Slowness Kills – On the highway, speed kills, but in business, it is slowness that kills.  Companies that are slow to respond to competitive threats, companies that are slow to respond to customer complaints, companies that are slow to change when something is not working – these companies fail.

Agile marketing addresses the need for speed by proceeding in a series of rapid sprints, reviewing at the end of each sprint what worked and what didn’t, and adjusting as necessary. Agile marketing also acknowledges the need to set aside resources to respond to the unexpected – whether the unexpected is driven by customers, competitors, or current events.  As the agile marketing manifesto might put it, we value responding to change over following a plan.

Misalignment Kills – nothing destroys a marketing effort than misalignment with executives or the sales staff.  If not aligned with management and the sales team, marketing focuses on activities and metrics that have no value to the rest of the business.

Agile marketing encourages alignment by beginning each sprint with a Sprint Planning meeting.  Management and sales outline the results that they’d like to see; marketing sizes the tasks and the budget required to achieve these results, and a negotiation occurs before the sprint takes place.

The tools and processes of agile marketing also encourage greater communication with management and sales, so there are fewer surprises and a greater understanding of marketing’s contributions.

Lack of Engagement Kills – Marketing departments that get out of touch with their customers soon lose their way. Imagine driving down the highway at 100 miles per hour and closing your eyes – the result, whether driving or marketing while out of touch, are likely to be a crash and burn.

Agile marketing encourages customer engagement and researching the market by “getting out of the building”, in Steve Blank’s phrase.  The agile marketer values engagement, intimate customer tribes <a Scott Brinker’s article> and numerous small experiments over a few large bets.

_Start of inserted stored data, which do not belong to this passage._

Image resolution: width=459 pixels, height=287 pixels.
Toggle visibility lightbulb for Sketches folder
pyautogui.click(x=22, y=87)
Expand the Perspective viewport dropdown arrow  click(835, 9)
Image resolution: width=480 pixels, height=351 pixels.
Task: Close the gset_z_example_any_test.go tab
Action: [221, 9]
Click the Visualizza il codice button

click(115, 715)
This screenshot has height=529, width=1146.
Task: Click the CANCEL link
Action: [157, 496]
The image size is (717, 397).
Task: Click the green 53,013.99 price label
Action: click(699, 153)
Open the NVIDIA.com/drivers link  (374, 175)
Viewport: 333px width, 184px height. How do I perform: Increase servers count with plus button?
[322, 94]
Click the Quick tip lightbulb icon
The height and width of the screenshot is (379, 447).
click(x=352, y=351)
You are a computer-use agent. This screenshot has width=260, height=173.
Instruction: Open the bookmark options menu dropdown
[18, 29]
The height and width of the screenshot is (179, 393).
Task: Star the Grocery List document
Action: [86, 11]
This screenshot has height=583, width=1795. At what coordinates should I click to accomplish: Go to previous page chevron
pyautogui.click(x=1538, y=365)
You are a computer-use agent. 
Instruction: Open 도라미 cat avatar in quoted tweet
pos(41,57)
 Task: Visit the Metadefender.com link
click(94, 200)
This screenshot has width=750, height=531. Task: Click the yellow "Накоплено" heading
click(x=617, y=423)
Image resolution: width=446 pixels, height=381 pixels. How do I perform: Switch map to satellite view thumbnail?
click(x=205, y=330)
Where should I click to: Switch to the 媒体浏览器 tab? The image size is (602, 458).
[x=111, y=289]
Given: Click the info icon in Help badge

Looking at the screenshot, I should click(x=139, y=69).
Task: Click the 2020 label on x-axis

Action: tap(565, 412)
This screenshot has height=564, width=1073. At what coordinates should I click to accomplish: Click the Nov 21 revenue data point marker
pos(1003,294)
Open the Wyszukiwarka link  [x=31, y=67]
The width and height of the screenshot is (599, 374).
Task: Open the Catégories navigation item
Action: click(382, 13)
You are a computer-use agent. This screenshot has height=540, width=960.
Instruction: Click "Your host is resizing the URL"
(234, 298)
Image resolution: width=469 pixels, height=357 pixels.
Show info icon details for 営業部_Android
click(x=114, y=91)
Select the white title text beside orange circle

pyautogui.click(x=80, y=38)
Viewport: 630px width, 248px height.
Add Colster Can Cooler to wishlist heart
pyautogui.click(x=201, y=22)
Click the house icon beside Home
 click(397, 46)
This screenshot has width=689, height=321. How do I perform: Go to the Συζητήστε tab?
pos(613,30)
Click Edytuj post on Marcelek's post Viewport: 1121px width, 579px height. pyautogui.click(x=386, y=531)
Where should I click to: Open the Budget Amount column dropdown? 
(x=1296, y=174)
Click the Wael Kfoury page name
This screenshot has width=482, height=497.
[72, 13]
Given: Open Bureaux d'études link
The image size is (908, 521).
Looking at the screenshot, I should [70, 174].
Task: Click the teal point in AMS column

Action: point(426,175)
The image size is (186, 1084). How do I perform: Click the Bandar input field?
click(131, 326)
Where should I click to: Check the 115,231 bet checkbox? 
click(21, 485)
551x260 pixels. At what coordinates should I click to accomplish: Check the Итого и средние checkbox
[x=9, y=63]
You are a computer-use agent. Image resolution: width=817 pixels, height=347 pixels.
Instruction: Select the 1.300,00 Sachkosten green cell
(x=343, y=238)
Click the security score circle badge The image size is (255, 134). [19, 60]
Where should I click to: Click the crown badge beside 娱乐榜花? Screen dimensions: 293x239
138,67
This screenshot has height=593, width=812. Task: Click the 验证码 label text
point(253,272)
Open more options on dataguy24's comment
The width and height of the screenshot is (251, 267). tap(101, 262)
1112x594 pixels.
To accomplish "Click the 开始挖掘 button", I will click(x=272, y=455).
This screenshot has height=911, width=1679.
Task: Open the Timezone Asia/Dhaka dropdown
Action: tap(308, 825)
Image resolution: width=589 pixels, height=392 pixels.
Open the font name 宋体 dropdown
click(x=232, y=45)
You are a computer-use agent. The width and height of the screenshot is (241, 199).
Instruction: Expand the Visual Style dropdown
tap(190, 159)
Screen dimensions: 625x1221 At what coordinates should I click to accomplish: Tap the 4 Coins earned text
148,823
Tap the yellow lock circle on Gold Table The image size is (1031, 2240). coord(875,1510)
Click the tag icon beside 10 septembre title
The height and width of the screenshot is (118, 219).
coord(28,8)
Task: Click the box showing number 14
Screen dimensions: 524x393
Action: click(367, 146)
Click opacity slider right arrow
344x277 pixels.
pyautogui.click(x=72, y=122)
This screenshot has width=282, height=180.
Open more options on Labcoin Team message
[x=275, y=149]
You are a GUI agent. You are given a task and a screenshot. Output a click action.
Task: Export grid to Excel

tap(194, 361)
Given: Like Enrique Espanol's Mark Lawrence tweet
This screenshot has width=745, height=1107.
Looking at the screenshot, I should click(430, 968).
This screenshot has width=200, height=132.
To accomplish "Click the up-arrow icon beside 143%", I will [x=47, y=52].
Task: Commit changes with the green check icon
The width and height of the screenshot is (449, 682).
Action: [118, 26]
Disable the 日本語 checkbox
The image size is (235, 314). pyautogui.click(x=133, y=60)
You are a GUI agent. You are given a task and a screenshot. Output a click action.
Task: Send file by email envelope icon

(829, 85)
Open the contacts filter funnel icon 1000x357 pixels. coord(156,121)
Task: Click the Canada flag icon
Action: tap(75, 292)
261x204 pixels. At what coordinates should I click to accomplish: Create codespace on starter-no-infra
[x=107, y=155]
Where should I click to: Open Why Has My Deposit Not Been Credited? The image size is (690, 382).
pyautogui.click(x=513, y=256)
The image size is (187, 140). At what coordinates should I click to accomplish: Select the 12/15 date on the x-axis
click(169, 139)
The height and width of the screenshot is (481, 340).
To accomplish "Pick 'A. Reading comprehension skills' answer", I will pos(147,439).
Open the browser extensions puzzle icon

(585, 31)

Why Agile Marketing? If asked by someone from the C-Suite, why agile marketing, the simplest answer boils down to just three words:

Speed

Alignment

Engagement

How about you? Have you had to sell agile marketing to senior management?  How did you do it?

Jim Ewel

I love marketing. I think it’s one of the most difficult and one of most exciting jobs in any company. My goal with this blog is to evangelize agile marketing and help marketers increase the speed, predictability, transparency, and adaptability to change of the marketing function.